Source text ::
>>>

Hard to believe that that this is the last full week of July, and that Labor Day is in exactly six weeks. I survived my first year out of college, hit six months at my first full-time job, and made it to a very special one month. Time has been a big theme in my life lately, time spent with others, time speeding up and slowing down, time to crush it. Much has changed in the last year, and even more in the last six months. 2013 keeps me guessing at every turn, and being 22 adds to the magic and agony of feeling happy, free, confused and lonely in the best ways.
Well, maybe I’m not so lonely any more. But that’s another story for another time.
I’ve been reading and reworking some of my old writing to get myself back in gear for my grad school hopes, and I came across this piece in the recesses of my Evernote notebooks. It’s very much a work of fiction, but stitched together from the bits and pieces of heartbreak and heartache that my ladyfriends and I have experienced. It’s taken a little over a year for it to age well enough to taste smooth and not-so-bitter on the tongue, but I’m pleased with the words as they are. It’s ready to be bottled.
SEASONS, by Gabrielle Gulo
I fell asleep with your name on my lips, the taste of you on my tongue. From five thousand miles away, I could smell the pungent scent of your shampoo, could feel the dried tangle of your hair.
You haunted me, clung to me in the months I was away. We were winter people, but to me you were a summer boy, smiling and fading in the hazy Manhattan sunset. I thought I was spring, flighty and playful, a sunny disposition never too cool to care. But winter clings to us, chills us by degrees. We seek heat in the cold months, search for sparks to ignite flames.

<<<

Data listing ::
>>>

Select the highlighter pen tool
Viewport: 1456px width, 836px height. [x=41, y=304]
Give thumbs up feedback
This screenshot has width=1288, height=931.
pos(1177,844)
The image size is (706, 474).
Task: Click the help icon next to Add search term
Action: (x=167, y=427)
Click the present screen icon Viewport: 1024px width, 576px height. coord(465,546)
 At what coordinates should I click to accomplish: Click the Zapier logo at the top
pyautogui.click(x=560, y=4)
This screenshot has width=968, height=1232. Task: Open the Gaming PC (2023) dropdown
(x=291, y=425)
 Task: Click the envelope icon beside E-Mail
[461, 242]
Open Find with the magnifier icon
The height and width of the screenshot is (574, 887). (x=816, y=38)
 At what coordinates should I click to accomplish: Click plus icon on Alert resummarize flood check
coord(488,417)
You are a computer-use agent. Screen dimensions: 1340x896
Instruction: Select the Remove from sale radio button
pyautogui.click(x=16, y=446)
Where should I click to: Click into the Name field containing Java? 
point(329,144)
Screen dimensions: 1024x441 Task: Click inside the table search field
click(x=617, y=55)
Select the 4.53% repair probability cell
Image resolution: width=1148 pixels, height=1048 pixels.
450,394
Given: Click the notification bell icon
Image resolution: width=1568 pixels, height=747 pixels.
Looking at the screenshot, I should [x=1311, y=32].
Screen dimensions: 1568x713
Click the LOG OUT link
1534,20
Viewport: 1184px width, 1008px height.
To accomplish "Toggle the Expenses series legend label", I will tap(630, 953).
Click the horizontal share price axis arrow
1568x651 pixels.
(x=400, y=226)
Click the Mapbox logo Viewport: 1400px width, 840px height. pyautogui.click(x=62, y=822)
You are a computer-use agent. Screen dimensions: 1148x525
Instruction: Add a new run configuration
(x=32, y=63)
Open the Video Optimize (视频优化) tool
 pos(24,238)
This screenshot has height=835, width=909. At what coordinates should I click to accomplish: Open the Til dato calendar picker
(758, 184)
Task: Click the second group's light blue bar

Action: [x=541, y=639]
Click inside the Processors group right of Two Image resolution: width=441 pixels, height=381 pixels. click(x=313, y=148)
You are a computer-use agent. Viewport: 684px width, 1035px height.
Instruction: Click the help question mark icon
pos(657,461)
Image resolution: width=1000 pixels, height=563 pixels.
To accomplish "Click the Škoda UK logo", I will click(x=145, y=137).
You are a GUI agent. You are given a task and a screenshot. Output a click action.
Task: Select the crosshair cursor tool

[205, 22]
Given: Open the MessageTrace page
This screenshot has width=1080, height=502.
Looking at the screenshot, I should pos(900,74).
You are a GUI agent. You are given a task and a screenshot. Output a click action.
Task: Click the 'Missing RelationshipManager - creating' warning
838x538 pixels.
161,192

<<<

Request A :: According to the blog post, how long has the writer been at their first full-time job?
Request B :: Continue the blog post, picking up after its final sentence.
The rows are separate material from the blog post.

Answer A :: Six months.

Answer B ::
That night I sought nothing, expected nothing. I was autumn falling into winter, turning away from short-lived warmth and looking for constancy. Nothing stood in my way, not even the memory of summer you.
When I think of the party, and the sangria, and the whiskey burning in my throat, I see bright orange lights reflected in wet, tinsel-littered streets and you, standing closer than ever. I remember your lips pressing firm against mine, the breathless shock that you were there and I was here and you were kissing me.
You made me feel small, tiny, utterly female against the hard litheness of your body lying above mine. I felt drunk, high, on pleasure and you. There was the newness of you who was not so new, the unexplored body of a known person. There were others before you, and there were others after you, but no one quite like you.
Other boys stumbled into my life and I let them stay, just for a little while. I wondered what it would take for you to remember me. What it would take for me to forget you.
In this city of crowds and chance meetings, I thought of you. I saw you on every corner, breathed you in on muggy August nights. But you are a winter boy stubbornly playing at summer. The spring of your youth has given way to fall, and still you stay stagnant, a grasshopper singing and singing and storing nothing for the cold.
Your songs will not save you.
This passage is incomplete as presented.